“There are moments in life that define you. We can fight them or tell ourselves and anybody else who will listen that they don’t, but they do. They define us.
I’ve never been quiet about how grief has defined me. It changed so much in my life, some of it good, mostly bad, but all of it, yes all of it, has defined me. And, when I say there has been ‘good’ from my grief, I have dug very deep to find the gifts. Gifts you don’t get unless you’re met with a crisis, like suddenly knowing what is important and what isn’t. Learning how not to waste time. Recognizing the value in people and never selling yourself short again.
But, one thing I don’t regularly talk about is how grief affected my kids. Because it’s not my story. It’s theirs. And, they get to choose how to tell it, or not tell it, or what to do with it whenever and however they decide to.
But, with her permission, I want to tell you a little bit about something that happened with my daughter Kaitlyn. Because it’s a big deal. A great, big, huge deal we can all learn something from.
If you have followed our story, many of you have watched Kaitlyn grow up, either in person or on social media. You watched her go from a toddler, quite literally bouncing off the walls to a competitive champion gymnast, from a cute kid to a stunning young lady and a little girl who embraced the love of her father to a teenager who was suddenly left to navigate this life without him. You know about how she stayed with him the day he died, and how she wiped his brow for hours trying to keep him comfortable. You know she kept his ice-tea full that day and how hard he tried to talk to her, even when it was impossible for him to form words.
You know about how I told her she didn’t have to stay in the room with him when he was dying, and how she insisted in being there anyway.

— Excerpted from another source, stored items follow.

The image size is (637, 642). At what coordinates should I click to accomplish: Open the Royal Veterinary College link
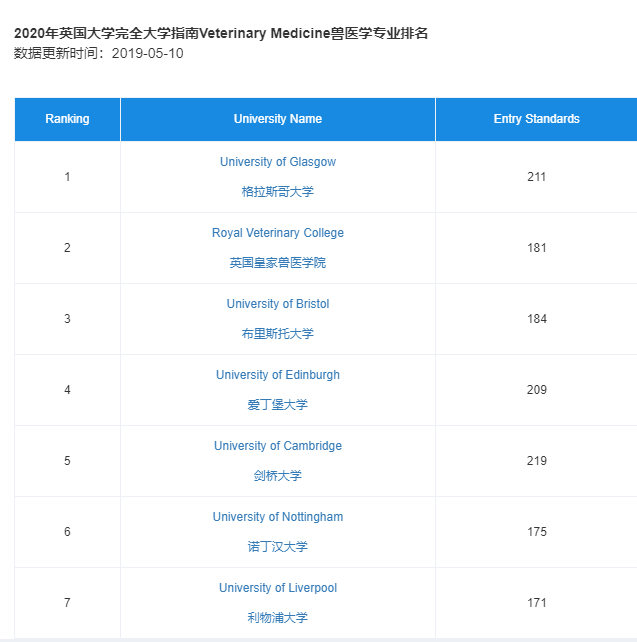point(277,233)
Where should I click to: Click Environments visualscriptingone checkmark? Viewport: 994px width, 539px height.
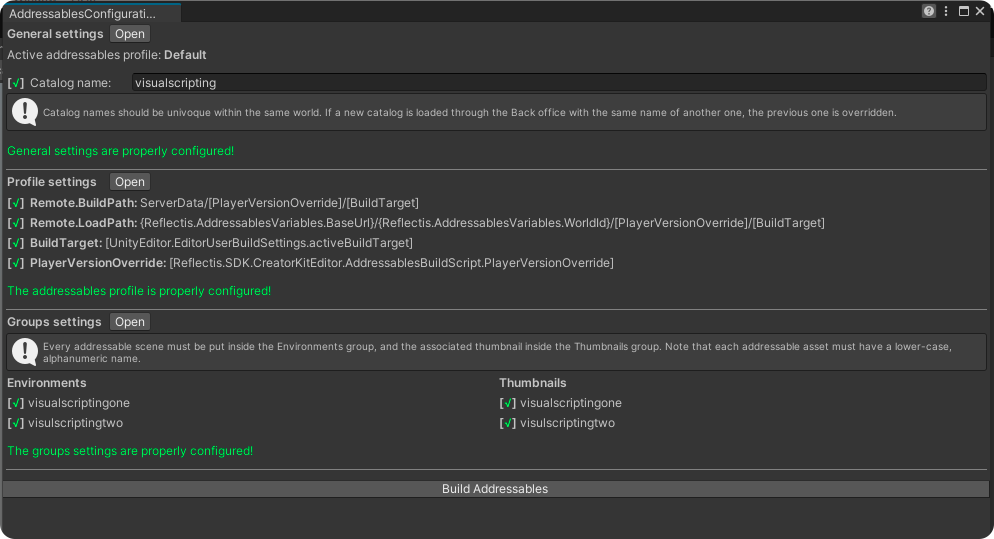click(x=16, y=403)
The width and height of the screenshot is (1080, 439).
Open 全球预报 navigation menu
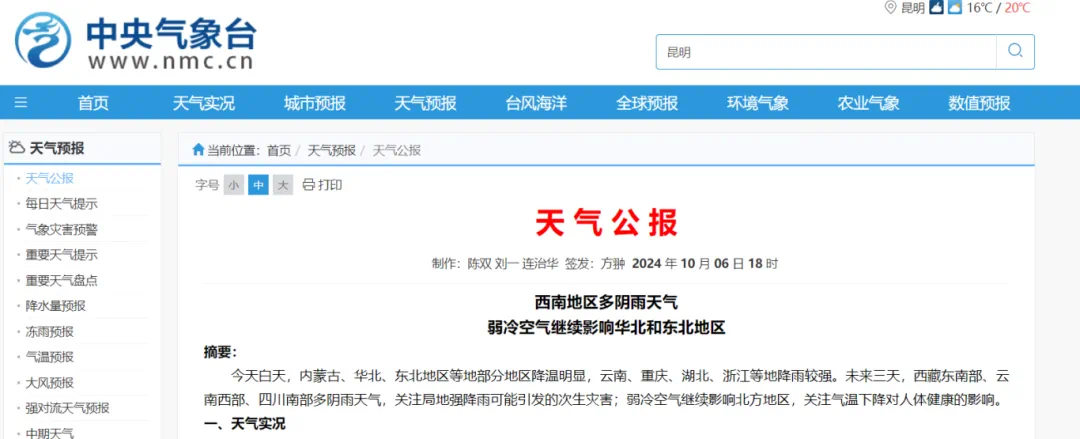tap(647, 103)
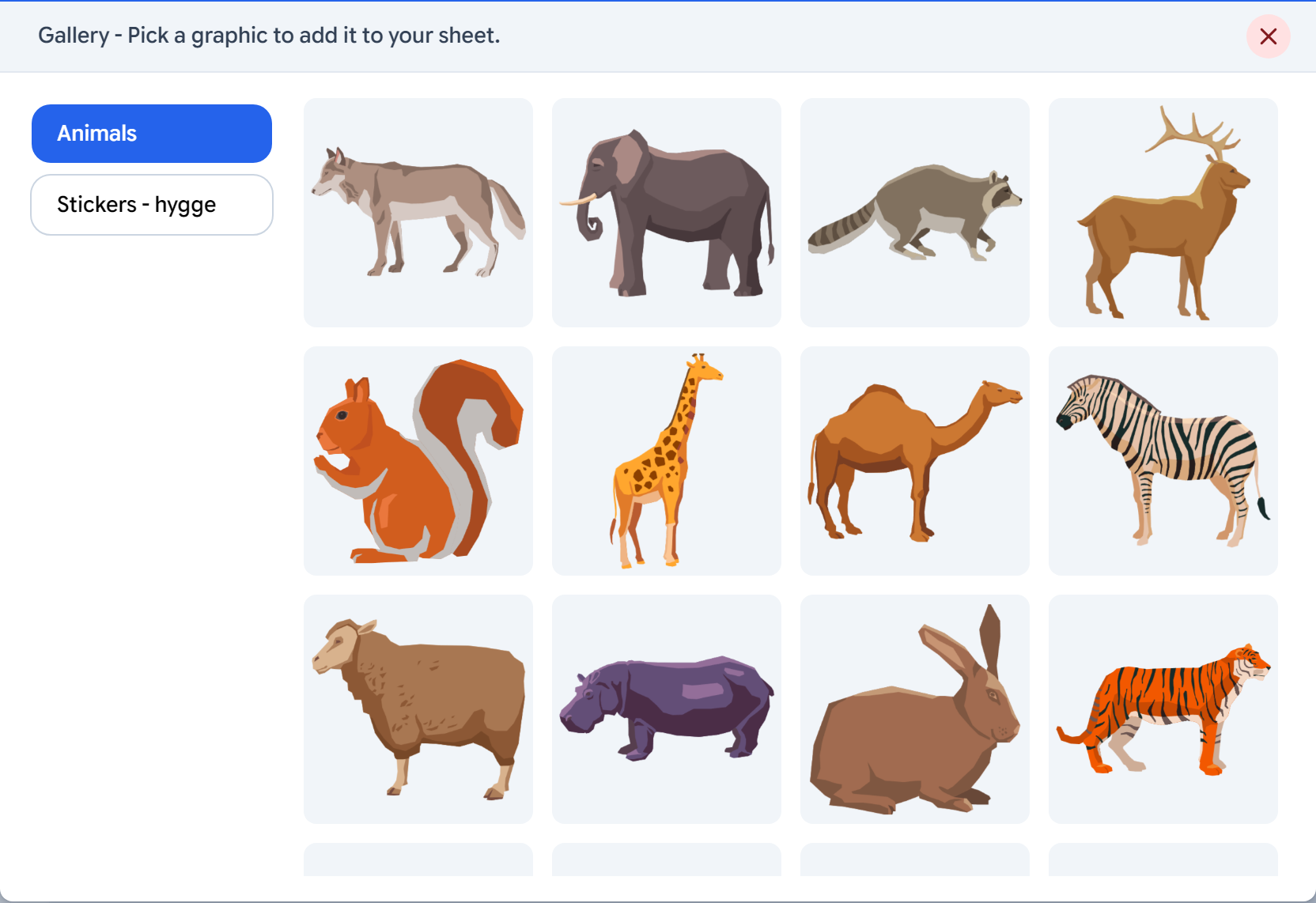Pick the purple hippo graphic
Screen dimensions: 1316x903
(x=667, y=709)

You’ve heard about how she held his hand while he took his last breath and how she stayed with him for an hour after so that he would not be alone. You know that, at 13 years old, she battled through the feelings of wanting to be sick to her stomach so she could be there with her dad when he left the world, just like he was there for her when she came into it.
But what you don’t know is how she struggled once he was gone. You don’t know how hard it was for her to lose him, or what it was like moving homes or going to a new school where she was bullied relentlessly, or how she won the state gymnastics championship in spite of her pain, only to be met with more bullying at the gym until she was forced into retirement. You don’t know how her old friends lived too far away to keep showing up or how lonely she was or how she didn’t want to talk about it. I feel awful for not doing a better job as her mom, but like so many other widows, we’re doing the best we can – working, maintaining a home, and just trying to keep it together without the partner who was supposed to help us make everything alright.

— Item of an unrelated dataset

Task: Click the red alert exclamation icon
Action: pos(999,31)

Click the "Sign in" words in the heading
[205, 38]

You’re depressed. They’re depressed. You feel like you’re constantly trying to dig yourself out of this hole and make sense of it all and sometimes, it just doesn’t. In fact, most of the time, it doesn’t. You’re walking in a fog, tracking through quicksand, slopping through the muddiness of it all. You try to find ways to heal. You talk about it; you don’t talk about it. You work, you lay in bed, you get up, you travel, you stay home, you cook, you order out – you just try to keep on keeping on. And in the middle of it all, you’re dealing with all the stuff your life keeps throwing at you because, in the end, life really does keep going on.
And sometimes you’re successful at it, and sometimes you’re not. Sometimes, it’s easy to give in to social pressures and sometimes, it’s easier to not deal with it. Anybody who has suffered grief can surely understand this. Sometimes, it is easier to just not deal with it.
And for a little while, that is what Kaitlyn did. She didn’t deal with it. She didn’t want to talk about it. She didn’t want to keep reliving his death and the loss of the only life she had ever know. And, I’ll be honest, it got tough for a little while. Mix teenage hormones with great loss and you have a recipe for disaster. There were plenty of times I was ready to throw my hands in the air, and there were plenty of times she probably wanted to, too.
He wasn’t just her dad. That man was her best friend. He protected her. He loved her. He would have moved mountains for her. He did gymnastics with her in the living room. He danced to Hannah Montana. He let her put his very short hair in ponytails. He baked cupcakes with her, every Sunday night. He snuggled with her, he made up songs with her and he kept her safe. And then one summer night in 2016, he died holding her hand.
I don’t blame her one bit for losing her way for a little while. I don’t wonder for one second why.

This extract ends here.